• Your goal
Every single entry must be reproduced precisely.

• Supplied information

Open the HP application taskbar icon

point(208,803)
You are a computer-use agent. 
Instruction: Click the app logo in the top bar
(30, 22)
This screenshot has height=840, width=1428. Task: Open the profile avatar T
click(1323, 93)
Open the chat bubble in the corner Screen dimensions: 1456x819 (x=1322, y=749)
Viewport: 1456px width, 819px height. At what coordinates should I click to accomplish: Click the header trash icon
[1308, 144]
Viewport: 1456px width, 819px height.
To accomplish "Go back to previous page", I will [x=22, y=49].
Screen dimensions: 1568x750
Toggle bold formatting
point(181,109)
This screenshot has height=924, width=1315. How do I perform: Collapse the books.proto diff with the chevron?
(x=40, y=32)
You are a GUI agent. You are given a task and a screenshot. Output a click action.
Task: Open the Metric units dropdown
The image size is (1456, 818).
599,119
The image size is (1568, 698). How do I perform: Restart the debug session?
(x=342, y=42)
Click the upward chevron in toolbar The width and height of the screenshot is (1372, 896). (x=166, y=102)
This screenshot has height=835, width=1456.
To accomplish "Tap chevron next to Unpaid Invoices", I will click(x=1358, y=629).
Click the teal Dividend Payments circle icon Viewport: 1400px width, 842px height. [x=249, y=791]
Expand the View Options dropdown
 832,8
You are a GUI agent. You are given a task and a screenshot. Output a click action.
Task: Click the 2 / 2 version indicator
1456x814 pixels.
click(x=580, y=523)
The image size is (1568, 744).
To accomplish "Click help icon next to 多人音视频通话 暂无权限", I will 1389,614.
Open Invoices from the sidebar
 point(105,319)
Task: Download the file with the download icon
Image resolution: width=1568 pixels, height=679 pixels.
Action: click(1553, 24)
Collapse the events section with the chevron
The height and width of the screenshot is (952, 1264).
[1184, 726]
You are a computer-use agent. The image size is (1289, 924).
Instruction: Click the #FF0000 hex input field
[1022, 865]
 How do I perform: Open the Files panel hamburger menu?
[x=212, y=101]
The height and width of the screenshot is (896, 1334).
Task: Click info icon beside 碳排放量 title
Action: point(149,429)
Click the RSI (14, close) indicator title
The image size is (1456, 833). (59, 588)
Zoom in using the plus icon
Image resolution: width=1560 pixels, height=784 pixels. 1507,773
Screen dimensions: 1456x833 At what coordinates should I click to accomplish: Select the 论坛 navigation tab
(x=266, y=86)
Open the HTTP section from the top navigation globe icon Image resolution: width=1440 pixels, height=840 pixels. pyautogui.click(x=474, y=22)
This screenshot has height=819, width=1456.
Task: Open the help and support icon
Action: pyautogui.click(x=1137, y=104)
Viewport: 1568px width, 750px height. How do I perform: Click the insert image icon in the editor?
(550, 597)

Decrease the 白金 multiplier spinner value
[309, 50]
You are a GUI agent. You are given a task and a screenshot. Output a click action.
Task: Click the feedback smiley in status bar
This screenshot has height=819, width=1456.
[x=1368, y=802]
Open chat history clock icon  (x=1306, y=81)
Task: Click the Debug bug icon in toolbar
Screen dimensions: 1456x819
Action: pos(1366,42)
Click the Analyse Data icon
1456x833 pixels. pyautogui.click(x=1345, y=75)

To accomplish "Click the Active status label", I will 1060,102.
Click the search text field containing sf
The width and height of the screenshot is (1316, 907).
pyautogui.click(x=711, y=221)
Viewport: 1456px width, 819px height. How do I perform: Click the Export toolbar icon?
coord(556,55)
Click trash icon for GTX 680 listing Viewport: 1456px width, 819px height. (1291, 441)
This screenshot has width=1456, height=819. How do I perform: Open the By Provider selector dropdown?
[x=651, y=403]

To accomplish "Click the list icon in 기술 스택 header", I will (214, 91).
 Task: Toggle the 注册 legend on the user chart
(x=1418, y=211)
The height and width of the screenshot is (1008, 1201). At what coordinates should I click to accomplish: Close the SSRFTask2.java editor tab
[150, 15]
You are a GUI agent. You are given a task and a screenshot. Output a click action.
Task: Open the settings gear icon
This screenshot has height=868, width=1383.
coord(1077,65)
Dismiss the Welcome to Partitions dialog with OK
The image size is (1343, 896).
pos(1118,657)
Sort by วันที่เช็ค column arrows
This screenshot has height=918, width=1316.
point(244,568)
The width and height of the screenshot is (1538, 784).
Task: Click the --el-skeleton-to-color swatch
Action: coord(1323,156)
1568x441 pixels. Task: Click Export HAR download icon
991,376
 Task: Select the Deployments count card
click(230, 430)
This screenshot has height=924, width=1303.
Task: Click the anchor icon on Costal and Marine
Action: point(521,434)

• Solution
Open the HP application taskbar icon

point(208,803)
You are a computer-use agent. 
Instruction: Click the app logo in the top bar
(30, 22)
This screenshot has height=840, width=1428. Task: Open the profile avatar T
click(1323, 93)
Open the chat bubble in the corner Screen dimensions: 1456x819 (x=1322, y=749)
Viewport: 1456px width, 819px height. At what coordinates should I click to accomplish: Click the header trash icon
[1308, 144]
Viewport: 1456px width, 819px height.
To accomplish "Go back to previous page", I will [x=22, y=49].
Screen dimensions: 1568x750
Toggle bold formatting
point(181,109)
This screenshot has height=924, width=1315. How do I perform: Collapse the books.proto diff with the chevron?
(x=40, y=32)
You are a GUI agent. You are given a task and a screenshot. Output a click action.
Task: Open the Metric units dropdown
The image size is (1456, 818).
599,119
The image size is (1568, 698). How do I perform: Restart the debug session?
(x=342, y=42)
Click the upward chevron in toolbar The width and height of the screenshot is (1372, 896). (x=166, y=102)
This screenshot has height=835, width=1456.
To accomplish "Tap chevron next to Unpaid Invoices", I will click(x=1358, y=629).
Click the teal Dividend Payments circle icon Viewport: 1400px width, 842px height. [x=249, y=791]
Expand the View Options dropdown
 832,8
You are a GUI agent. You are given a task and a screenshot. Output a click action.
Task: Click the 2 / 2 version indicator
1456x814 pixels.
click(x=580, y=523)
The image size is (1568, 744).
To accomplish "Click help icon next to 多人音视频通话 暂无权限", I will 1389,614.
Open Invoices from the sidebar
 point(105,319)
Task: Download the file with the download icon
Image resolution: width=1568 pixels, height=679 pixels.
Action: click(1553, 24)
Collapse the events section with the chevron
The height and width of the screenshot is (952, 1264).
[1184, 726]
You are a computer-use agent. The image size is (1289, 924).
Instruction: Click the #FF0000 hex input field
[1022, 865]
 How do I perform: Open the Files panel hamburger menu?
[x=212, y=101]
The height and width of the screenshot is (896, 1334).
Task: Click info icon beside 碳排放量 title
Action: point(149,429)
Click the RSI (14, close) indicator title
The image size is (1456, 833). (59, 588)
Zoom in using the plus icon
Image resolution: width=1560 pixels, height=784 pixels. 1507,773
Screen dimensions: 1456x833 At what coordinates should I click to accomplish: Select the 论坛 navigation tab
(x=266, y=86)
Open the HTTP section from the top navigation globe icon Image resolution: width=1440 pixels, height=840 pixels. pyautogui.click(x=474, y=22)
This screenshot has height=819, width=1456.
Task: Open the help and support icon
Action: pyautogui.click(x=1137, y=104)
Viewport: 1568px width, 750px height. How do I perform: Click the insert image icon in the editor?
(550, 597)

Decrease the 白金 multiplier spinner value
[309, 50]
You are a GUI agent. You are given a task and a screenshot. Output a click action.
Task: Click the feedback smiley in status bar
This screenshot has height=819, width=1456.
[x=1368, y=802]
Open chat history clock icon  (x=1306, y=81)
Task: Click the Debug bug icon in toolbar
Screen dimensions: 1456x819
Action: pos(1366,42)
Click the Analyse Data icon
1456x833 pixels. pyautogui.click(x=1345, y=75)

To accomplish "Click the Active status label", I will 1060,102.
Click the search text field containing sf
The width and height of the screenshot is (1316, 907).
pyautogui.click(x=711, y=221)
Viewport: 1456px width, 819px height. How do I perform: Click the Export toolbar icon?
coord(556,55)
Click trash icon for GTX 680 listing Viewport: 1456px width, 819px height. (1291, 441)
This screenshot has width=1456, height=819. How do I perform: Open the By Provider selector dropdown?
[x=651, y=403]

To accomplish "Click the list icon in 기술 스택 header", I will (214, 91).
 Task: Toggle the 注册 legend on the user chart
(x=1418, y=211)
The height and width of the screenshot is (1008, 1201). At what coordinates should I click to accomplish: Close the SSRFTask2.java editor tab
[150, 15]
You are a GUI agent. You are given a task and a screenshot. Output a click action.
Task: Open the settings gear icon
This screenshot has height=868, width=1383.
coord(1077,65)
Dismiss the Welcome to Partitions dialog with OK
The image size is (1343, 896).
pos(1118,657)
Sort by วันที่เช็ค column arrows
This screenshot has height=918, width=1316.
point(244,568)
The width and height of the screenshot is (1538, 784).
Task: Click the --el-skeleton-to-color swatch
Action: coord(1323,156)
1568x441 pixels. Task: Click Export HAR download icon
991,376
 Task: Select the Deployments count card
click(230, 430)
This screenshot has height=924, width=1303.
Task: Click the anchor icon on Costal and Marine
Action: point(521,434)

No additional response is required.